We have discovered that there is an environmental issue over contaminated land that the property we rent is situated on. Our landlord knew about this and failed to disclose it before or during our tenancy. We were also not informed beforehand about certain bills we were expected to pay that were not included in our written contract. Do we have grounds to break our fixed-term rental agreement?
Submitted: 3 years ago.
Category: Law
Expert:  Jo C. replied 3 years ago.
Hi.

Thank you for your question. My name is ***** ***** I will try to help with this.

What is the environmental issue?

What bills are you required to pay that you have not been told about?
Customer: replied 3 years ago.

There is an on-going investigation into land contamination over substances such as Lead, Arsenic and others.


There is an annex on the property belonging to the landlord and we had to pay for their electricity and water too.

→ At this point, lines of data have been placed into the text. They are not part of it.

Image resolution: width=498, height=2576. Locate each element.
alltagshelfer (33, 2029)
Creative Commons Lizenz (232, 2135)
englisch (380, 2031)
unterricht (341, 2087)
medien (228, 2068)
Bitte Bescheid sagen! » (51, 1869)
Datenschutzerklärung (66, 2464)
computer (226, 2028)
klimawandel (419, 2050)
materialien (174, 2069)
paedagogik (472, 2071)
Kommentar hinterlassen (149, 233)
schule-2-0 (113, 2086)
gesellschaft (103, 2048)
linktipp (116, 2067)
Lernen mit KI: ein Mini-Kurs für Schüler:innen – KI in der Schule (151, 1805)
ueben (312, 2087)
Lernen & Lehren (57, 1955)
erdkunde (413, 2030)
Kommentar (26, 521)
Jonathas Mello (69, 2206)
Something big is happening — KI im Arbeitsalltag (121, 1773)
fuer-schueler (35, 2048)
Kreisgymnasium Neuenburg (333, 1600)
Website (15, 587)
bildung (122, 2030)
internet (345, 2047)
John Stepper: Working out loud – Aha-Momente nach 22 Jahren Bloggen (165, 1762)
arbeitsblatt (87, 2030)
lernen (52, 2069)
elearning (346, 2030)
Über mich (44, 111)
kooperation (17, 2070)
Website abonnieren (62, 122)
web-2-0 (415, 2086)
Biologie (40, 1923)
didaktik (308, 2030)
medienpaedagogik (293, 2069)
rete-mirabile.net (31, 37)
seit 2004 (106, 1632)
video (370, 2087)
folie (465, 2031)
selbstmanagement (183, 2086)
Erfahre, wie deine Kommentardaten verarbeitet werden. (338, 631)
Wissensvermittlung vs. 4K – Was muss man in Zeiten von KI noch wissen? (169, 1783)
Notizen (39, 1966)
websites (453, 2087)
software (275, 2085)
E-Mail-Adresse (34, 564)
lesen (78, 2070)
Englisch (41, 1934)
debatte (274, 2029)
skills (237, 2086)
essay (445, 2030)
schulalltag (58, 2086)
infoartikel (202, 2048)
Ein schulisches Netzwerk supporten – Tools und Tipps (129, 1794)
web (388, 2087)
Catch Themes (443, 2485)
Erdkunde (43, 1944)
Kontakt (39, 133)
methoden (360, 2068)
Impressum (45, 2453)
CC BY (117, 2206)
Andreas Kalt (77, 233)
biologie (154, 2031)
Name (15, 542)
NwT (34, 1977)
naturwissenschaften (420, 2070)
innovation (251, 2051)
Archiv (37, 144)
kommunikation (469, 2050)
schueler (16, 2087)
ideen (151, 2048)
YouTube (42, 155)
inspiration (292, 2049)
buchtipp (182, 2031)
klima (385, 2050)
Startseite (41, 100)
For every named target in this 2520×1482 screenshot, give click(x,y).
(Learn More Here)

Expert:  Jo C. replied 3 years ago.
With all property rental and purchase contracts, caveat emptor (buyer beware) applies. The landlord is under no duty to advise you of the environmental issues. If however the property is deemed by the Environmental Health Department at the local authority to be a health hazard, they will tell the landlord to stop letting it. At this stage, from what you have told me, it doesn't give you the right to end the tenancy.

You may have to pay for the electricity and water coming into the property if it is on your meter however you are entitled to Bill whoever occupies the annex in proportion to the amount of the use and if they will not pay that, you are entitled to take them to court to enforce the payment. That also does not give you the right to end the tenancy early.

I'm sorry if this is bad news for you.

Can I clarify anything for you?
Customer: replied 3 years ago.

We were only told after signing the rental agreement that our property was responsible for the annex bills and that the two rents had been adjusted accordingly, our agreed rent being £700/mth as advertised, they said should have been £750, but nowhere was this stated. The annex's rent advertised at £450/mth bills included, but how is it possible to determine the usage with a single meter?

Expert:  Jo C. replied 3 years ago.
They cannot rely on a statement made post contractual. You are only responsible for services that you use. The rent is the rent. Whoever occupies the annex is responsible for the amount of those bills.

The only way you can possibly determine the usage is to apportion it by the number of occupiers.